35/0 Dentist (cleaning)
83/64 Maid (4 days/month) varies with exchange rate for pesos.
83/64 Gardener (4 days/month) "
36/36 Auto insurance


----------



## verdeva (Sep 18, 2008)

Like RV said, it's difficult to say how much one "needs" as everyones "needs" are different. For two people, living in a small, but decent home here in Jocotepec (a county town of about 30-35,000 people,) including the cost of maintaining a vehicle, health insurance and averaging the strange expenses that come up every once in while, we spend about $2,000US a month. We could spend as little as $1,000 (for two people) by economizing in areas or easily double that amount if we choose a more luxurious lifestyle. We have several ****** friends that live in the Ajijic area that spend as much on their home (rent, electricity, gas, etc.) as we do for EVERYTHING. I believe if we were living in Guadalajara at the same level as here our cost would rise by $500US-$750US a month.
Tiene un bueno dia,
VerdeVa


----------



## rohitbv (Dec 1, 2008)

RVGRINGO, Thanks a lot for sharing you expense detail. i will have to add another 700$ - 1000$ for the house rent. 
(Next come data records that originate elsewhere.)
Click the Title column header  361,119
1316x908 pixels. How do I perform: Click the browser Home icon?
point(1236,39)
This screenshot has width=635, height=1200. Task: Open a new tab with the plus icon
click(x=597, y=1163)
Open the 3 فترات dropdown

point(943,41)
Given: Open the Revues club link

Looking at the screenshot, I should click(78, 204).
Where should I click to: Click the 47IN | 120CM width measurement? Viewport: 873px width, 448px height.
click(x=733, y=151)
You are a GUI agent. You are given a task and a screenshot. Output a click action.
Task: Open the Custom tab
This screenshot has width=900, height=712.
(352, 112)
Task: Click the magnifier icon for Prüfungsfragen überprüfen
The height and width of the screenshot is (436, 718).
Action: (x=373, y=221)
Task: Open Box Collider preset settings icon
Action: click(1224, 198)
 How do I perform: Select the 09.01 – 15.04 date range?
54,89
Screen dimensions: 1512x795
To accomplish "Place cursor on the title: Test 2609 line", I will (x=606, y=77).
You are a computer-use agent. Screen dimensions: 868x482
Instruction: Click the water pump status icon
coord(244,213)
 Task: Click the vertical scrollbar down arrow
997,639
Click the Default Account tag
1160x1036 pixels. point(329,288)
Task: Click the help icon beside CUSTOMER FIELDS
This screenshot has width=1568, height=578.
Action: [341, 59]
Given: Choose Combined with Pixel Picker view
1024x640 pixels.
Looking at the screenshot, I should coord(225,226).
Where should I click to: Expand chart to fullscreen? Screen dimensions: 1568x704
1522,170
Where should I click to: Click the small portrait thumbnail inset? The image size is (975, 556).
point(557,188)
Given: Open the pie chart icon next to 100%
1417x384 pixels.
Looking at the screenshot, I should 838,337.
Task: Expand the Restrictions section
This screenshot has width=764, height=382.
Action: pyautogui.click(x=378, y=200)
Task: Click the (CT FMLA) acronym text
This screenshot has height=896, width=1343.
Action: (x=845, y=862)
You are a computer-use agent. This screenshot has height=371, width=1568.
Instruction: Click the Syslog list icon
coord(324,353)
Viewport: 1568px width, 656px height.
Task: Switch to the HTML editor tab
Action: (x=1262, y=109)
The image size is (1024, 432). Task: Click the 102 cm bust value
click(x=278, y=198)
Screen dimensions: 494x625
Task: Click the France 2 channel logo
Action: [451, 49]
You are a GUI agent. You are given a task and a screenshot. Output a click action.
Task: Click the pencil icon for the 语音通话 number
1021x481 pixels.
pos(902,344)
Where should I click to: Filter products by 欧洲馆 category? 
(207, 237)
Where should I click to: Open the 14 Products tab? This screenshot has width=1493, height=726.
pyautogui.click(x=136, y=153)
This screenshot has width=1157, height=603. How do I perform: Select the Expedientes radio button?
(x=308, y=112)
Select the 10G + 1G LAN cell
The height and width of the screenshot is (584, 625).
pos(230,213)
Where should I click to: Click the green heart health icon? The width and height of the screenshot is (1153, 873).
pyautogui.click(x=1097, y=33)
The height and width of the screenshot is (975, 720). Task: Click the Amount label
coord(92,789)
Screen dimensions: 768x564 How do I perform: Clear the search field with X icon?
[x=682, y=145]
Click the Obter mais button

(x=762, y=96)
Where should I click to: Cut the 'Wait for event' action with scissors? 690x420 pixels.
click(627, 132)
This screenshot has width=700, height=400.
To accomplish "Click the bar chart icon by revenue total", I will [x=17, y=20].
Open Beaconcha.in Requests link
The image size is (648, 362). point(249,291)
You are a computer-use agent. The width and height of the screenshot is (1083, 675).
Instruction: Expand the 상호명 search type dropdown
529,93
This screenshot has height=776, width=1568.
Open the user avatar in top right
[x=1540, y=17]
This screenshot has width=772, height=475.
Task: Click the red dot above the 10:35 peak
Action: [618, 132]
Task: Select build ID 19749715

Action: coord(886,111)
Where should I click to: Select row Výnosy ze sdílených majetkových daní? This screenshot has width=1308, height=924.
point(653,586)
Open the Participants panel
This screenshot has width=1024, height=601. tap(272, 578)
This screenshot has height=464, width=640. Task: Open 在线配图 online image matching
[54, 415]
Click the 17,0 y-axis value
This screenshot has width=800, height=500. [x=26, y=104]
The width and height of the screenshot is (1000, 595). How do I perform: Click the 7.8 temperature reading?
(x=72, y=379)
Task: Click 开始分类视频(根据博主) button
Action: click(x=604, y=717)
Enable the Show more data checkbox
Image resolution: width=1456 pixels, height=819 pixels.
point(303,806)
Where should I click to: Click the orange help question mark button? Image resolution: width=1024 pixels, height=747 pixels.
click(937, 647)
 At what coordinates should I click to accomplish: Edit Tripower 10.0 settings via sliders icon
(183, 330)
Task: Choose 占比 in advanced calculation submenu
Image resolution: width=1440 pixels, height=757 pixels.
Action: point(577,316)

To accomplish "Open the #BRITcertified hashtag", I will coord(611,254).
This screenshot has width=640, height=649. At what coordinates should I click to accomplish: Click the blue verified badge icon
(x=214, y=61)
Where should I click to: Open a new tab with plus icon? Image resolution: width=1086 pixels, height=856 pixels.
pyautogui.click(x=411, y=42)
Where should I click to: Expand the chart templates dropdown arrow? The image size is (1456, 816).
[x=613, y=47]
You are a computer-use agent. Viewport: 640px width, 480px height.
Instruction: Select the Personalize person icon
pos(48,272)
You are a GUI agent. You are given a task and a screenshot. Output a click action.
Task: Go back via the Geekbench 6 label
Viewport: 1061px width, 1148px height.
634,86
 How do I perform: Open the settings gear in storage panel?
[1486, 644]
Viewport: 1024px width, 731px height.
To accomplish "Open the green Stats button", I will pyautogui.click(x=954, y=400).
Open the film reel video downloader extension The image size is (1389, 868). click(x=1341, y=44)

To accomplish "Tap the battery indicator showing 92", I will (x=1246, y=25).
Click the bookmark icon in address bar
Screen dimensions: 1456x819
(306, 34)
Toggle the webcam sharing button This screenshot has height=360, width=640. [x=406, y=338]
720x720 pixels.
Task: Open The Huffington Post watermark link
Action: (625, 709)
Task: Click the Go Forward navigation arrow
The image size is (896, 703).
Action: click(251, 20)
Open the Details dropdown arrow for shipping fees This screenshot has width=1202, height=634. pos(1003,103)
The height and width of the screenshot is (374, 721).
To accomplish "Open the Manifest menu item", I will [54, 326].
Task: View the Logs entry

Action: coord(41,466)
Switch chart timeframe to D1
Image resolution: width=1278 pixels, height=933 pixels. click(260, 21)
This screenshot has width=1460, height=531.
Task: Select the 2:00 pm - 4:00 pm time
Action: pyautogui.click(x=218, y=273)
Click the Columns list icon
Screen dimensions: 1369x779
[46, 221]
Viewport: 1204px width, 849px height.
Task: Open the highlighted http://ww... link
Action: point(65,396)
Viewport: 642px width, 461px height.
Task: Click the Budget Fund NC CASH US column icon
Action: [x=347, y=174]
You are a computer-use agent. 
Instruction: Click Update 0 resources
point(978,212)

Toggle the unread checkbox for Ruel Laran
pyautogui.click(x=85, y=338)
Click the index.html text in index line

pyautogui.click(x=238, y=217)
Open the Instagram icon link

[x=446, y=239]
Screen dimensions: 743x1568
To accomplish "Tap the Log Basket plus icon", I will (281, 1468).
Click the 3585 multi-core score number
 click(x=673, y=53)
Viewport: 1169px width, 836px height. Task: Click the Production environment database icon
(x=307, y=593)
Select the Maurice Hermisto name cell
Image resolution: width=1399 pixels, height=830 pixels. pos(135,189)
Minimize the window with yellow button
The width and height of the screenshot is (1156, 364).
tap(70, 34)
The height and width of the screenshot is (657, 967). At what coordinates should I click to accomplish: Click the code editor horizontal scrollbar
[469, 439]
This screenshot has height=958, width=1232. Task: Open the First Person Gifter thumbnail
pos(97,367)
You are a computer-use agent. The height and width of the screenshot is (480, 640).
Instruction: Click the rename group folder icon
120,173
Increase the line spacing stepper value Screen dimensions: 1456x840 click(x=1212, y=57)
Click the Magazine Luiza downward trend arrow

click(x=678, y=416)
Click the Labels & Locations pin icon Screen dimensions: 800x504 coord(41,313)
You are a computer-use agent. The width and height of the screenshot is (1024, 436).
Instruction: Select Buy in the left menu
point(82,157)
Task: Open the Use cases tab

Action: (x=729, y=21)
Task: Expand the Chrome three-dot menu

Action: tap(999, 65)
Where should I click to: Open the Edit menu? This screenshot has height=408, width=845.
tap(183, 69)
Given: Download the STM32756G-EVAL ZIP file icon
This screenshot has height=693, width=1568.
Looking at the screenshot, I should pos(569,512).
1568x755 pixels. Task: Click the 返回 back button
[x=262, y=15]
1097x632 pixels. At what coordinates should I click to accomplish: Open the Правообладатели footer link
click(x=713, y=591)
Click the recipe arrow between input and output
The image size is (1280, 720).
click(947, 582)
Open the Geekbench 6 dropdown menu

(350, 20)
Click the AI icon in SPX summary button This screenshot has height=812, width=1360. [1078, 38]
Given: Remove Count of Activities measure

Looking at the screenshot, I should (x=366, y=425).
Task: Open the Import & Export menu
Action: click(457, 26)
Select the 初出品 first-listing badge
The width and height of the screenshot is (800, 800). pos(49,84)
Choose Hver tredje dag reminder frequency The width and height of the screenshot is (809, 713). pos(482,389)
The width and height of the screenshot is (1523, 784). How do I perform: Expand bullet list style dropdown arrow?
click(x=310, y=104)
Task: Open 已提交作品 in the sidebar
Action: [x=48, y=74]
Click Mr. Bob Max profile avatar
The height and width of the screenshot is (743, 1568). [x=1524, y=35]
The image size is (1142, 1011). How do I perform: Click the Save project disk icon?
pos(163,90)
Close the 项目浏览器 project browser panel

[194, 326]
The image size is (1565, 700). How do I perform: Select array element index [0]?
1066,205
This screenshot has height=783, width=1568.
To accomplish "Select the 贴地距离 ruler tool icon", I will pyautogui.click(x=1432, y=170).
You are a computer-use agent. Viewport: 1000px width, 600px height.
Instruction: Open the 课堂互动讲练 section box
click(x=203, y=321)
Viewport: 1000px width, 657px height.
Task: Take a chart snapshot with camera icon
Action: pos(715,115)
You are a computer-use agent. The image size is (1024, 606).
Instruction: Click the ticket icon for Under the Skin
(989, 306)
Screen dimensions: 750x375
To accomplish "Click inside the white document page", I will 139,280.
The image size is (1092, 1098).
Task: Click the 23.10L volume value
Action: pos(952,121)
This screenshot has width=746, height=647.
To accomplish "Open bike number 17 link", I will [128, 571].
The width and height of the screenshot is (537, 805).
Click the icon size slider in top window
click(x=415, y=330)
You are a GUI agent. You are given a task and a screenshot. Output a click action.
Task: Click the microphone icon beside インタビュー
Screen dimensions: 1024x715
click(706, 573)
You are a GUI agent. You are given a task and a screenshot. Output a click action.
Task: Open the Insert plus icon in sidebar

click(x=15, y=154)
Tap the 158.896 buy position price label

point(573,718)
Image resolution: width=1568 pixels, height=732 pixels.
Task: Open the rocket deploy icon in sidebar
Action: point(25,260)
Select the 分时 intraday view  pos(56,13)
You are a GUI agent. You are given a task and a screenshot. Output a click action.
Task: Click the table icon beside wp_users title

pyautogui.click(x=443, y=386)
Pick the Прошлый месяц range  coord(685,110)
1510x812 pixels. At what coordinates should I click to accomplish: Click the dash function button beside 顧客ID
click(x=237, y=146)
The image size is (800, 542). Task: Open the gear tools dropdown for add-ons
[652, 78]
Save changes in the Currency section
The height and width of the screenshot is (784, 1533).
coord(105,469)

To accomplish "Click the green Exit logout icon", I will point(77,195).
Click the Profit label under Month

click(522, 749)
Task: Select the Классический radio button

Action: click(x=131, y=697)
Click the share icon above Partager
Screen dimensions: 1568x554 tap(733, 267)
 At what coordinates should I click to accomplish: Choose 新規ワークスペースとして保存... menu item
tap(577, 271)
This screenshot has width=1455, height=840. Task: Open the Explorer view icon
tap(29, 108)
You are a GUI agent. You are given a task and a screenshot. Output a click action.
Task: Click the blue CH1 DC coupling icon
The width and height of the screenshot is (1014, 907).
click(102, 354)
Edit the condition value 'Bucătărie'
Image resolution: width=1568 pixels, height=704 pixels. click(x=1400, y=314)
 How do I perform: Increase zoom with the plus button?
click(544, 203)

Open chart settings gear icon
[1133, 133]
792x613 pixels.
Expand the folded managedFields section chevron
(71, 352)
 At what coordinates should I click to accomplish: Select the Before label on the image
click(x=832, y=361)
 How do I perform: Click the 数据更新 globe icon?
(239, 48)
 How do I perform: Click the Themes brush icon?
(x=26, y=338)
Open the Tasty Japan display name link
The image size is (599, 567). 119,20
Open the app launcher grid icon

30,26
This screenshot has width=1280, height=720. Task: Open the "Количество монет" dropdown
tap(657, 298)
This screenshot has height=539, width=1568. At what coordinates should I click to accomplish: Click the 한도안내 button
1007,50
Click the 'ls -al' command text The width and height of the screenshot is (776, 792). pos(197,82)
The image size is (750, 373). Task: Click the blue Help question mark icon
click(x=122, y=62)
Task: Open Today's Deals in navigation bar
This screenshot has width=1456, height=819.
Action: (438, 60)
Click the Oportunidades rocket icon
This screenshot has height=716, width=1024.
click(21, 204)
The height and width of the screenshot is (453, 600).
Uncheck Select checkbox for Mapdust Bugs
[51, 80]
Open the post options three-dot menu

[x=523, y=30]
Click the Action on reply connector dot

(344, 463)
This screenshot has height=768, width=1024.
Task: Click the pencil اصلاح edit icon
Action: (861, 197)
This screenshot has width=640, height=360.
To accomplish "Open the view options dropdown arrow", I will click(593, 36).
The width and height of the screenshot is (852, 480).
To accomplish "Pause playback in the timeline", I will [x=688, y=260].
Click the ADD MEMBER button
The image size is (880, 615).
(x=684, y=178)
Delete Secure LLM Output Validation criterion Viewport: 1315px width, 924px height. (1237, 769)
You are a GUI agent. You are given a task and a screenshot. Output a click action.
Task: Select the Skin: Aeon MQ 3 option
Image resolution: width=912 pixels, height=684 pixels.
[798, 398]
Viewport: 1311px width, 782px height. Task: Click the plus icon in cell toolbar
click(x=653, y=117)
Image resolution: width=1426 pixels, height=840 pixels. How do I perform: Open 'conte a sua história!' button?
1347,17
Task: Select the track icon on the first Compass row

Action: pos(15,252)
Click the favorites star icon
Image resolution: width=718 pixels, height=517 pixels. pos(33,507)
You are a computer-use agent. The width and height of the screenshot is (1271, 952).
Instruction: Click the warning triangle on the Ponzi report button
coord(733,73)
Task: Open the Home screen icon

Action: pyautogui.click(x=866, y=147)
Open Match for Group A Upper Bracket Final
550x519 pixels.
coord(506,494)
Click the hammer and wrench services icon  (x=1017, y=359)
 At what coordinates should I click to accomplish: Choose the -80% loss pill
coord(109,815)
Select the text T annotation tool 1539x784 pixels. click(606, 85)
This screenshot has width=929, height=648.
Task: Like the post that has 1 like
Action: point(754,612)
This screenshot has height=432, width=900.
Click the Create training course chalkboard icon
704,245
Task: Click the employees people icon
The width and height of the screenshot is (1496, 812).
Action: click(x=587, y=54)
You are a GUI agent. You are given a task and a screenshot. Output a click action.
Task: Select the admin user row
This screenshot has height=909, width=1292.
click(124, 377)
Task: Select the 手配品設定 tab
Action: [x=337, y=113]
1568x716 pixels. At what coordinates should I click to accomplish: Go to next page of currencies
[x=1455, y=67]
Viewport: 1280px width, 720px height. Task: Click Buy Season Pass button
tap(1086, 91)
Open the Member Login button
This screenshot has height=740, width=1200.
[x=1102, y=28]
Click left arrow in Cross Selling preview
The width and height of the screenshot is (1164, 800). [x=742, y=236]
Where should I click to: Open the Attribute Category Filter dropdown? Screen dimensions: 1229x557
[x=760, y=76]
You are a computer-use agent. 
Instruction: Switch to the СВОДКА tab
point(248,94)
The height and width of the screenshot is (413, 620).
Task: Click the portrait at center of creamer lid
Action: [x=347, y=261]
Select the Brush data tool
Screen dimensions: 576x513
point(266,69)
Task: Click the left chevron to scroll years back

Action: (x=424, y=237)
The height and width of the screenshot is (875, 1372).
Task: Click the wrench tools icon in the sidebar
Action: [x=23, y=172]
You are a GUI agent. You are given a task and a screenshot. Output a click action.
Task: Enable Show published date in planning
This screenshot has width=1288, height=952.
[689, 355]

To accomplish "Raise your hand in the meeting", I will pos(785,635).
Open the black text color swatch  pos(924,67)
So my understanding is 2000-2500 US$ will be sufficient for a family. I will have to add the tax component on this. I will find out the tax polices there.


----------



## RVGRINGO (May 16, 2007)

Yes, we own our home, so there is no rent in that list. However, the IVA sales tax is included in all of those figures. If one earns no income in Mexico, there are no other taxes. You will have to look into that with your company.


----------



## HombreEPGDL (Jan 24, 2008)

*GDL expenses*

I think that $2.000.00 a month is about right to live well in Guadalajara. We own an apt in the Zona Rosa area and rents in the same building can vary from $450.00 to $700.00 depending on size. Eating out at a nice Italian restaurant like La Foccaccia can run around $30.00 without wine and trust me that would be the only meal you would need all day LOL. We cook and only eat out occasionally and then only to mid-priced good restaurants and sometimes just tacos fron the street venders. At Cinemark you can buy a months pass for all the movies you want to see for around $12.00 a month. There are lots of free concerts all over the city almost every weekend. Guadalajara always has something going on for little or no money required. Please ask for any specific information you need--good luck!


----------



## Hallohallo (Apr 2, 2010)

You'll need from 1000 dollars to 2000 dollars... like HombreEPGDL says there are a lot of fun things to do here and they're free or very cheap.. and you can go to simple mexican restaurants and you can spend like 5 dollars for a full meal (good food but without the fancy stuff like wooden tables or expensive chairs) 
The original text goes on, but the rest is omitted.